• [Exercise aim]: Offset every coordinate in the answers by 42, and write out again each line, requests included, starting with the line with "You are a computer-use" and going on through the line with "pos(79,589)". Leave the pictures out.

─── Given data

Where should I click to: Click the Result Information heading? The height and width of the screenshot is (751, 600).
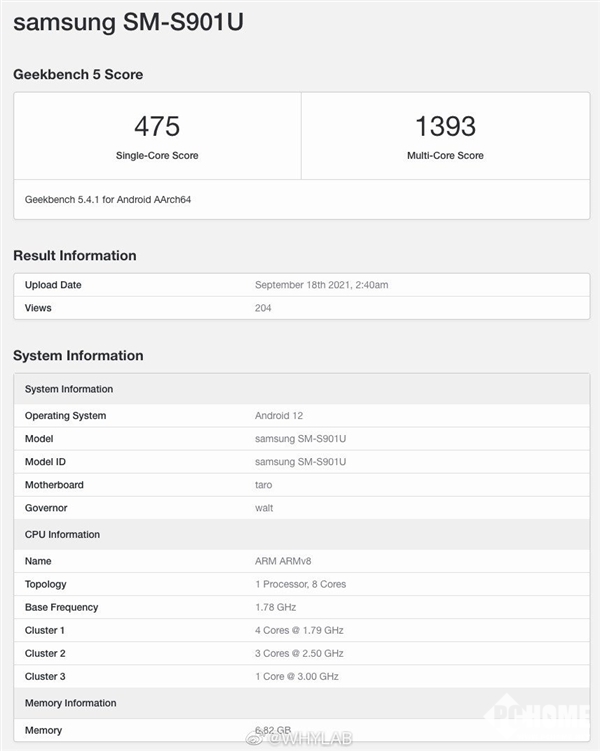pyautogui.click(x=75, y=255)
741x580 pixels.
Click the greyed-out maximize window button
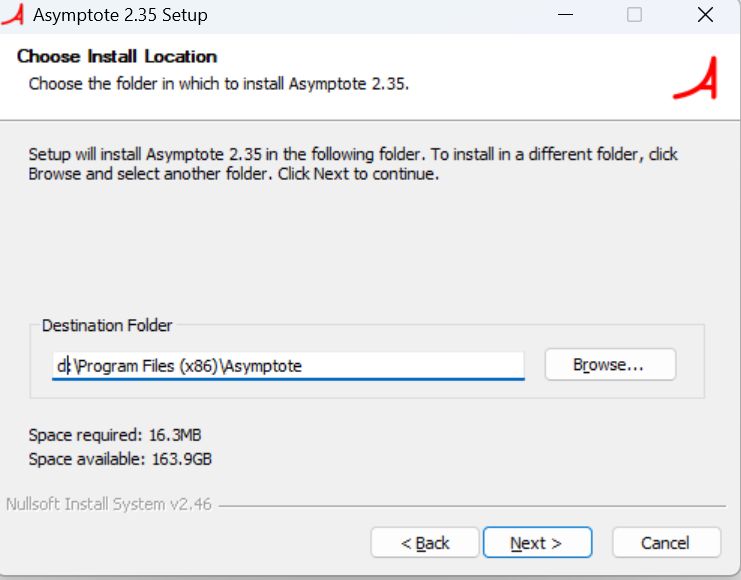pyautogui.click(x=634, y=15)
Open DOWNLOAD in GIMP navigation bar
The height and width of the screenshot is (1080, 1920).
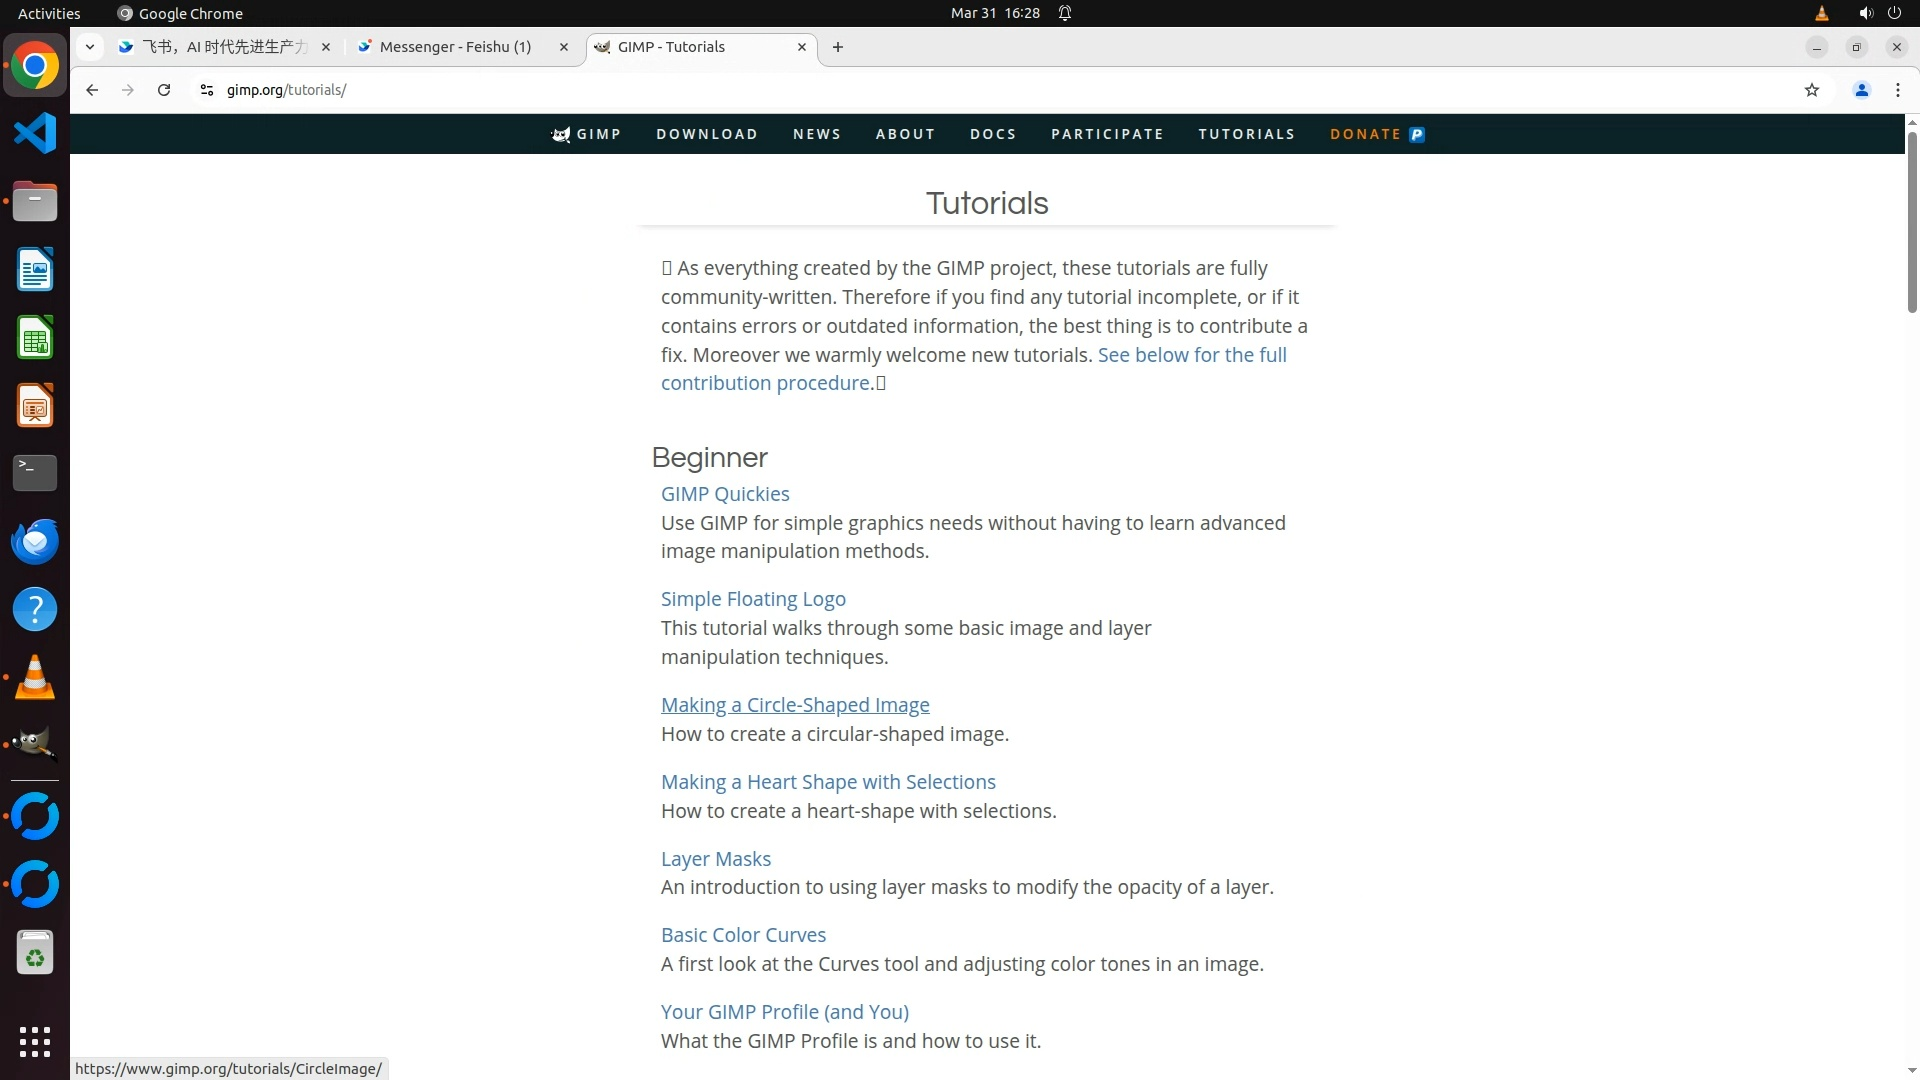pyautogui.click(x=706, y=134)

──────
─── Given data

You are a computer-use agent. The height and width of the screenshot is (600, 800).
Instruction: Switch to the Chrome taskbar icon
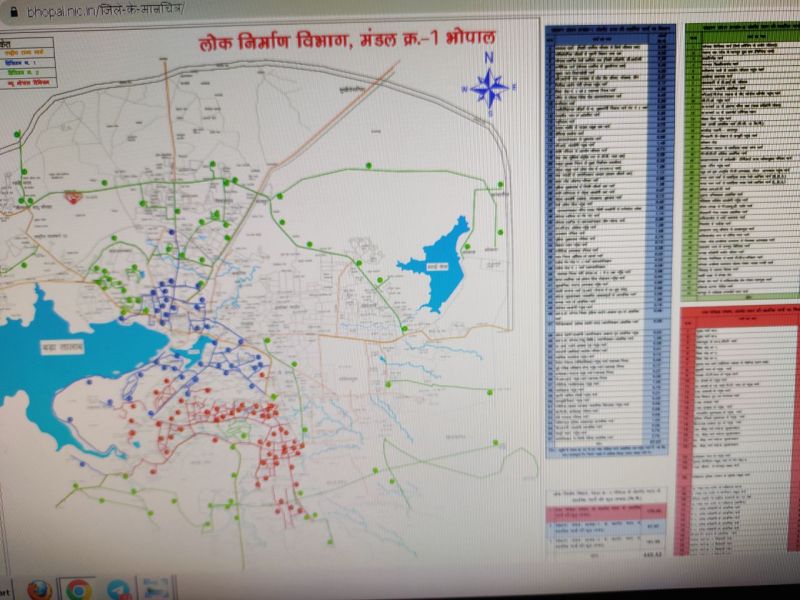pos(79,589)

──────

• [Finished answer]:
You are a computer-use agent. The height and width of the screenshot is (600, 800).
Instruction: Switch to the Chrome taskbar icon
pos(121,631)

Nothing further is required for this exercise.